Saved data entries
————
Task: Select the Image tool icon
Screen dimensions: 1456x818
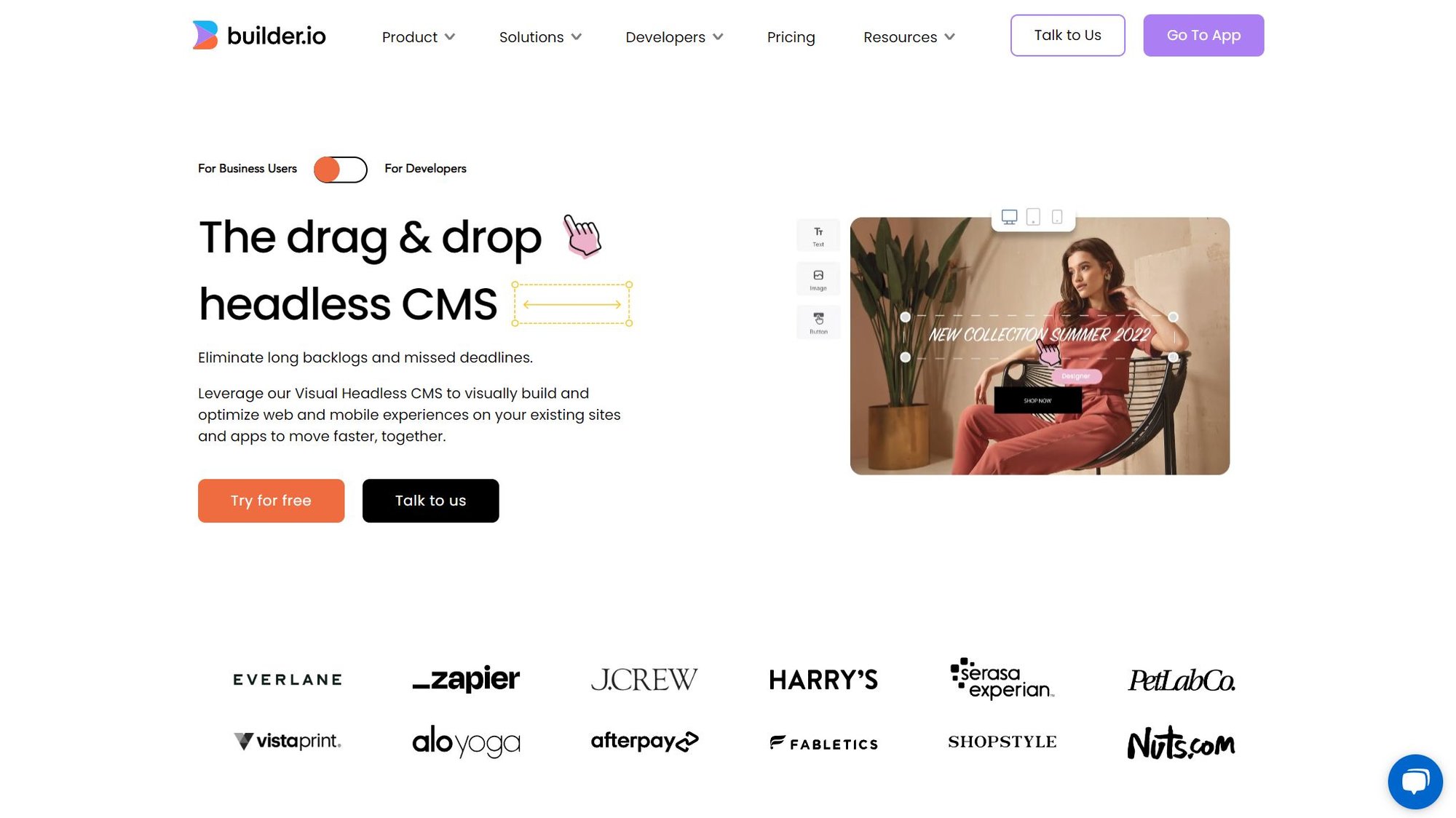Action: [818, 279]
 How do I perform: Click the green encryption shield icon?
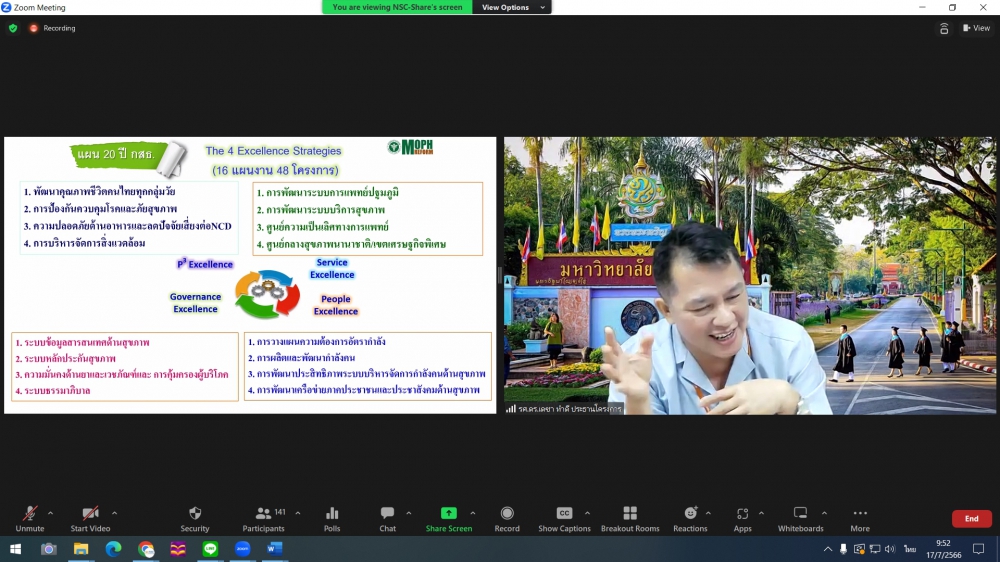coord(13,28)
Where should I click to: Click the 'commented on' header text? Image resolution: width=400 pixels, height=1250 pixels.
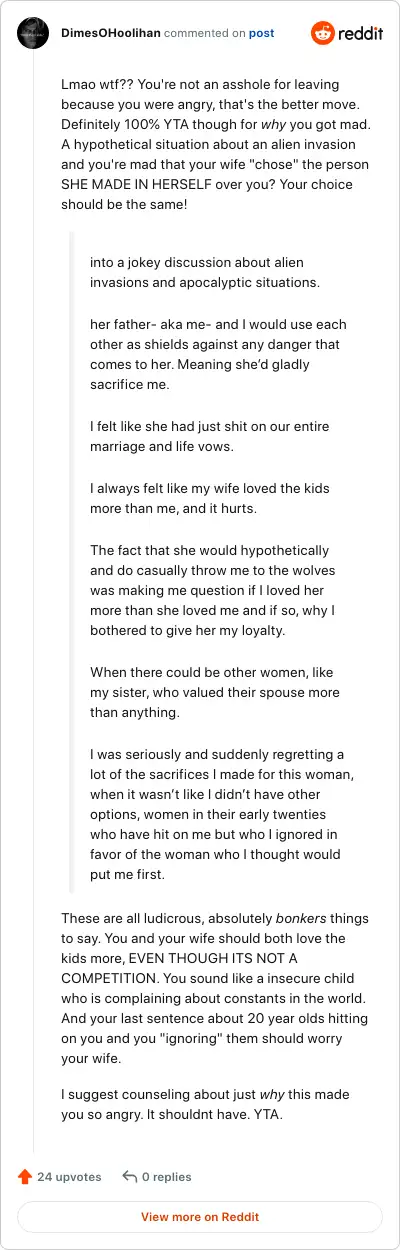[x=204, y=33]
————
_PROBLEM REQUIREMENTS_. With the pictures left out, return each entry exactly as written.

_RESPONSE_.
Task: Select the Image tool icon
Screen dimensions: 1456x818
Action: [818, 279]
 How do I perform: Click the green encryption shield icon?
coord(13,28)
Where should I click to: Click the 'commented on' header text? Image resolution: width=400 pixels, height=1250 pixels.
[x=204, y=33]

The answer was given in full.